Our tasting meal offered many small plates of delicacies the chef prepared that evening along with five appetizers on the menu and our choice of an entrée from the list of six, followed by the dessert cart, all for seventeen dollars. During our dinner we saw the dessert cart wheeled by a few times, catching glimpses of delicate swan pastries and crème-filled profiteroles reminded us to save room for dessert. But the reminder was of no use. The array of tasty tidbits and appetizers filled us even before our entrees came. For drinks we skipped the wine list, had water and served ourselves tea and coffee from a serving table.

The first of the chef’s tastings, crumbled cheese and nuts on two oblong leaves placed stem to stem, looked so charming it was a question of being too pretty to eat versus looking so good we had to taste it. We all found the mixed textures and the contrast between the soothing nuts and the tangy cheese delightful. Second was a yummy bacon cheddar potato cake topped with maple syrup, crunchy on the outside and creamy on the inside. Following that Brian brought artichoke hearts and aioli. A truly delicate, tender halibut with young asparagus spears followed. The halibut brought exclamations of “You have to try this!” to our friends who had reached their limit and stopped eating.
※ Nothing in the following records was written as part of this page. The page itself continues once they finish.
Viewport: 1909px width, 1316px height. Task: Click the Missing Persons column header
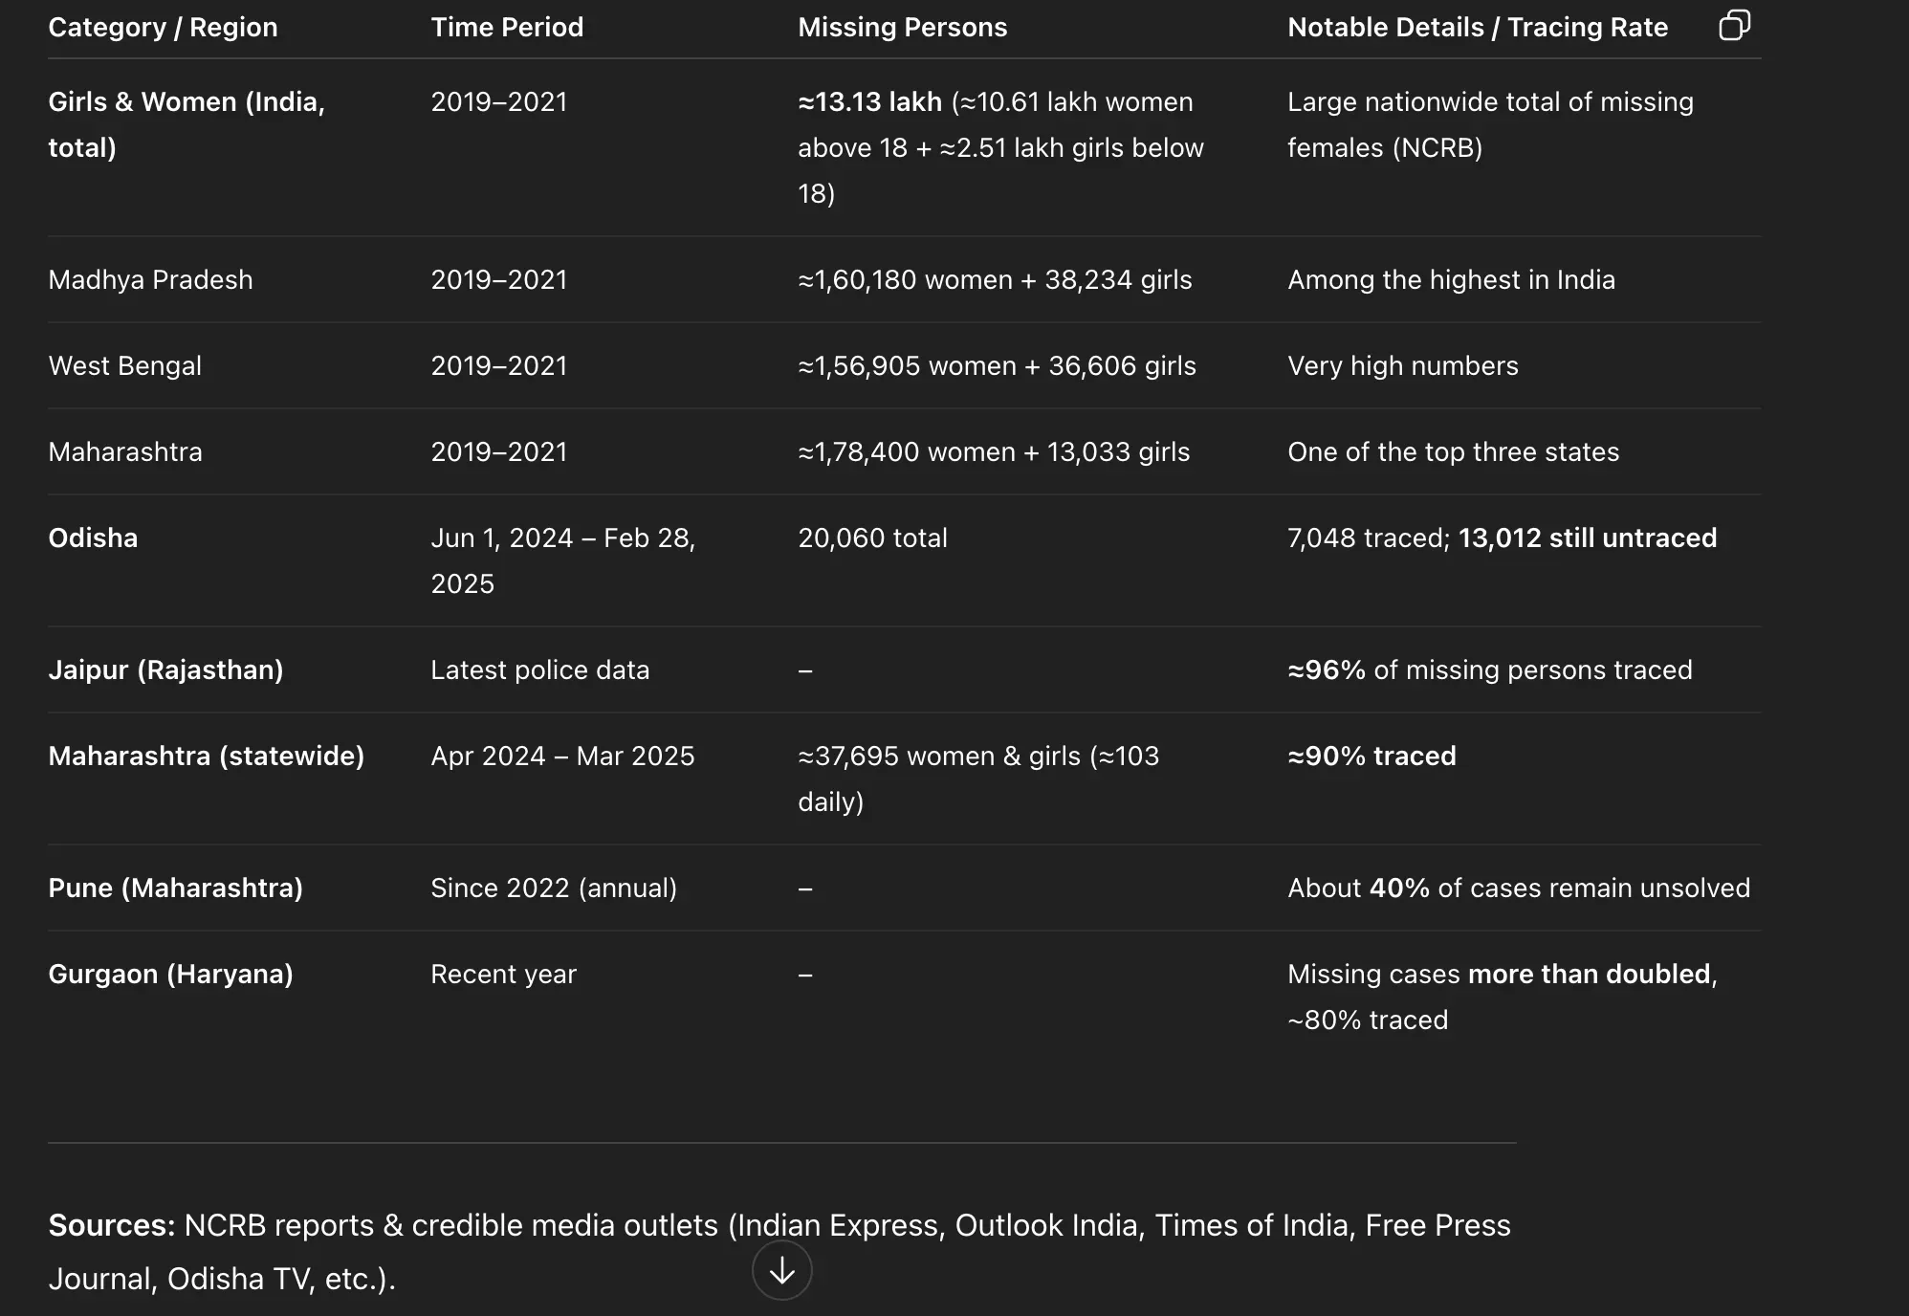(x=902, y=27)
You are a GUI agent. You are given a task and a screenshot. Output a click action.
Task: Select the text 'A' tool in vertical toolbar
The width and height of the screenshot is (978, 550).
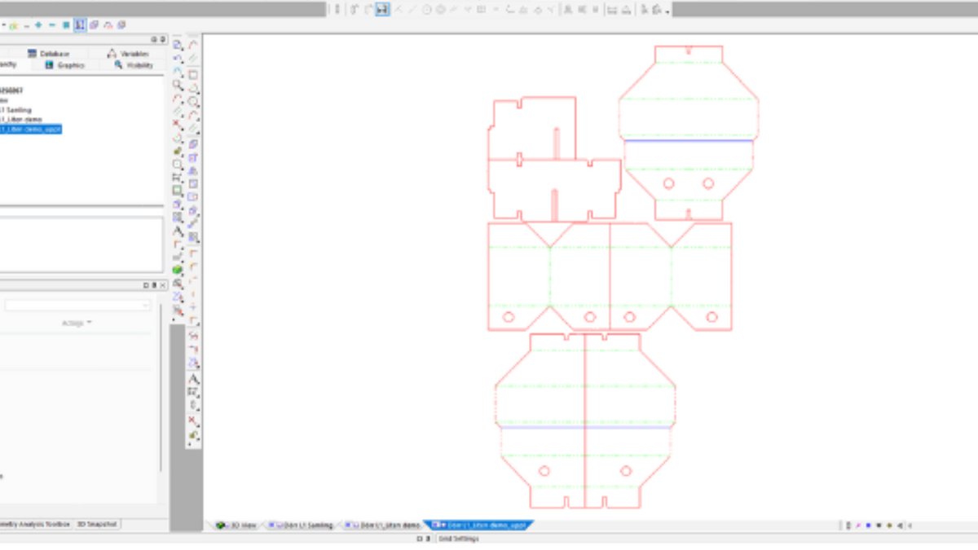click(193, 379)
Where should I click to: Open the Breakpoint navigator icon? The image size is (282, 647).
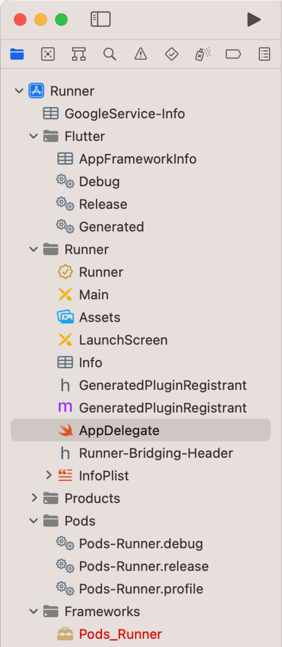point(233,54)
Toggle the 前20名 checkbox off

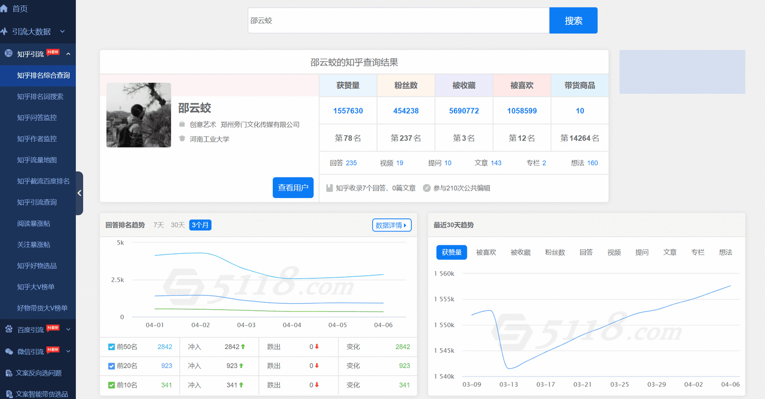pyautogui.click(x=112, y=366)
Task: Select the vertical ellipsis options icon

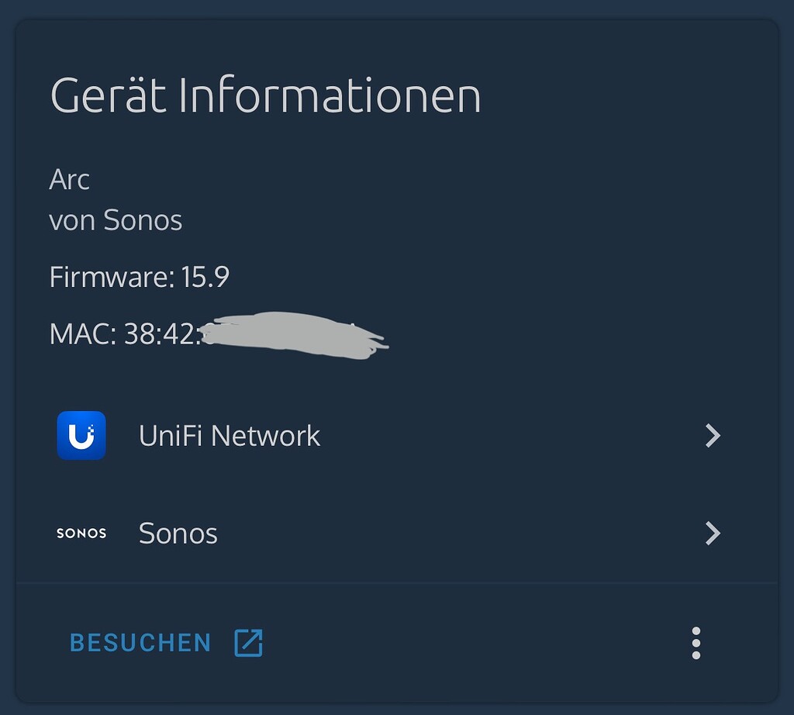Action: pos(697,642)
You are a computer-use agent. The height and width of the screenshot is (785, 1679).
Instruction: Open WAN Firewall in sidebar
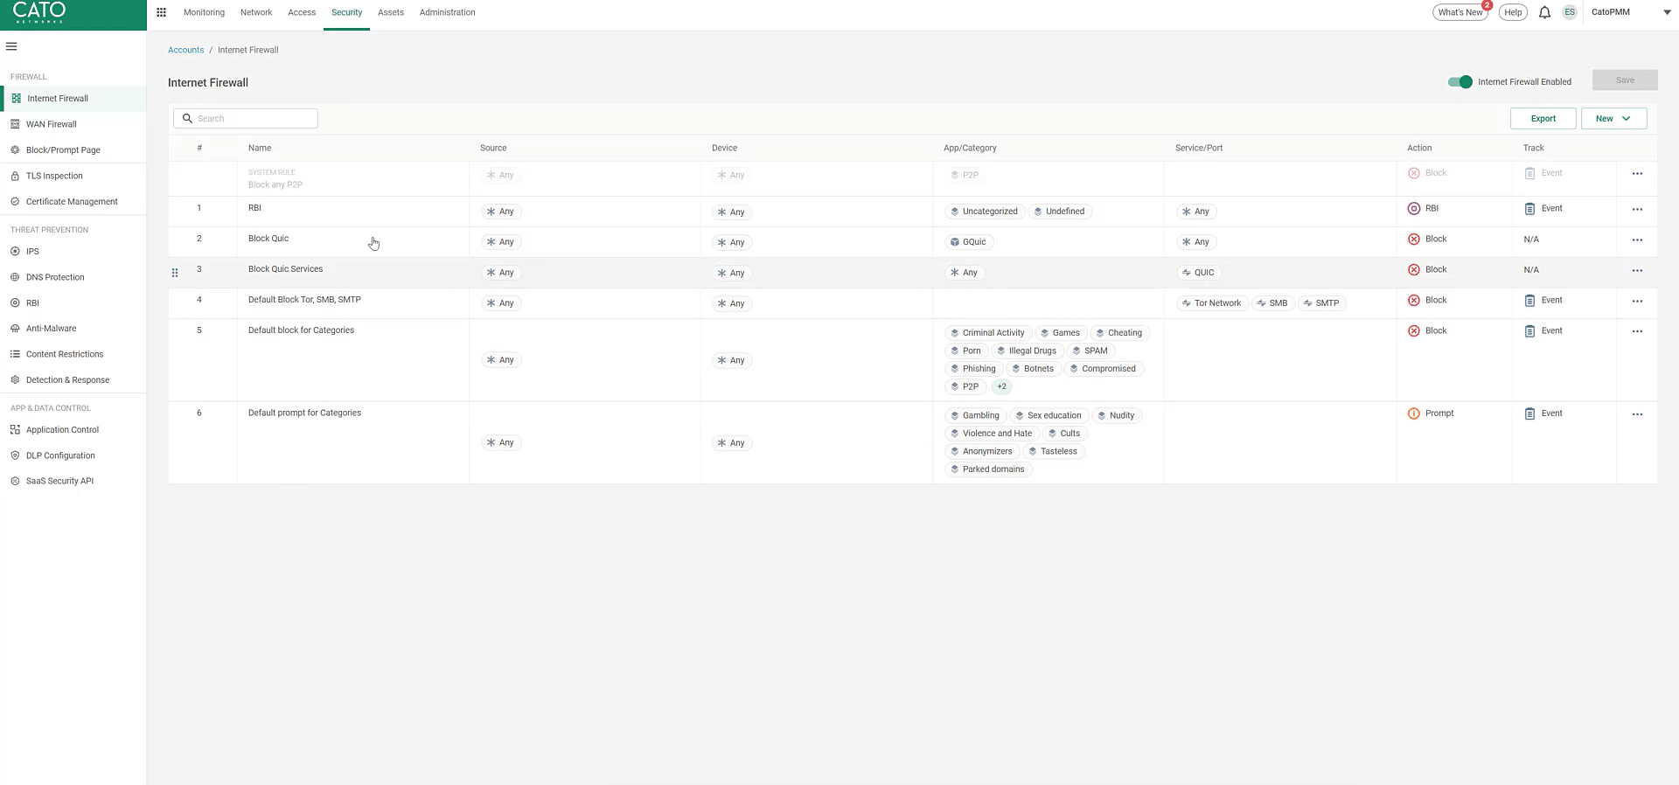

Other appetizers were smoked chicken and wilted spinach salad with Maytag fingerlings and a mustard vinaigrette, a chilled Spring English pea soup with refreshing fresh peas, parmesan risotto with spring vegetables and porcini cream. The bread was grilled flat bread with special sauces: a soft red baba ganoush, a white sauce with green speckles made from yogurt and spinach, a tan tahini. We all enjoyed the eggplant baba ganoush and each of us seemed to have a different favorite among the other sauces.

In our group two of us ordered the seafood etouffee with grit cakes and collard greens, one ordered Lamb Navarin and tourne of vegetables, and I ordered the herb stuffed chicken with haricot vert and roasted new potatoes. The seafood was quite good, with mussels and other shellfish and an unexpected spicy version of halibut my companions reported. The lamb was delicious according to the third member of our party. And my chicken was quite tender and the herb stuffing pleasantly flavorful without being over-powering. The new potatoes tasted mildly earthy at first then a sweet aftertaste developed that led me to immediately take another bite. They were the very best new potatoes I have ever eaten.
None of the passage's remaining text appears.